There is a rash of books coming on the market about the phenomenon of populism, and its dangers, but it actually isn’t a very good description of Trump, Orban or Brexit. The Populist Party in the 1880s and 90s began as a kind of anti-globalisation movement in the modern mould. I would describe them instead as nationalists.
There is no reason why you can’t have sympathetic populists. The opposite of populist need not be unpopulists, after all.
So, what is the opposite of nationalist? I would suggest that you look no further than the Roman Catholic concept of subsidiarity – that people should be governed as locally as possible. The European Union has made subsidiarity one of its founding principles, and it isn’t the fault of subsidiarity if the EU fails to act accordingly.
Radical nationalist change, whether it is the action of the Indian government in Kashmir or of Scottish nationalists forcing through independence, can be very dangerous. Losing the Scots from the UK would be dangerous too. Those who oppose independence may well threaten to take up arms to prevent it, as Carson did in Ulster in 1913 (“Ulster will fight,” he said, “and Ulster will be right”).
You can imagine all too easily which British politicians would play the role of Serbian leader Slobodan Milosovic to prevent the UK breakup – even though Brexit may make it inevitable.
My own party, it seems to me, has become muddled about this. Nick Clegg was wrong when he said the Lib Dems were unionists. In fact, the Liberal Unionists broke away as long ago as the 1880s on the issue of Irish home rule.
I believe in subsidiarity. So I have a proposition.

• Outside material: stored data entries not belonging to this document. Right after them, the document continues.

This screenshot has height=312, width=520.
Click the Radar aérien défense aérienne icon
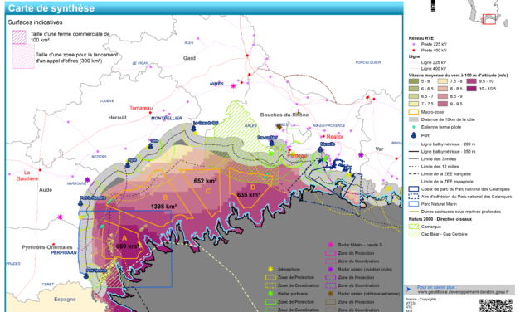tap(330, 294)
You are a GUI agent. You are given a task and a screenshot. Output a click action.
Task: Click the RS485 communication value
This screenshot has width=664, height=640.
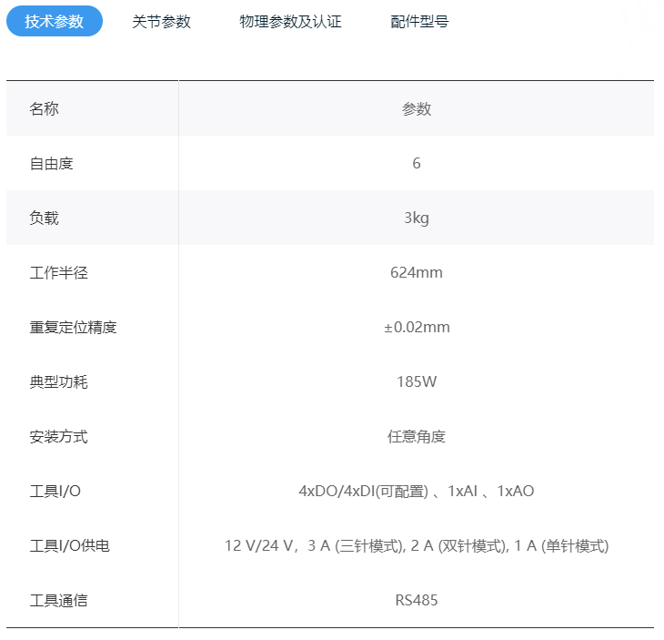pyautogui.click(x=417, y=601)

That before the inevitable victory of the SNP one day – even if it isn’t soon – let us break up the UK in such a way that we can remain ambiguous which is the nation and which the supranational umbrella.
That will mean going some way beyond home rule, so that Northern Ireland, Scotland and maybe Wales become nations in their own right, able to look after their own affairs – to join the EU if they want – but owing allegiance also to a continuing UK, with a joint royal head of state, joint foreign affairs and defence and joint management of the pound.

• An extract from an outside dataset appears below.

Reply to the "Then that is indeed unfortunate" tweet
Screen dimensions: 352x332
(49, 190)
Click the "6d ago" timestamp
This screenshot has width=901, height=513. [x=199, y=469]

Otherwise our four nations will join the other 200 plus nations taking their places at the UN. The idea is that this will be a permanent settlement to the constitution, but it should allow a gradual merger between the UK and the Council of the Isles, the supranational body over set up under the AnglIo-Irish agreement, if Ireland ever wants to join in.
The role of the Royal family would also be crucial in making the shift safe from nationalistic rage. It would also flexibility and self-determination to the nations of the UK, and – because the units would be more manageable – we could also expect more effective, less imperial government. It would help us all take back control.
Most of all, it would prevent the trauma one day – now pretty much inevitable – of Scotland crashing out without a deal from the UK.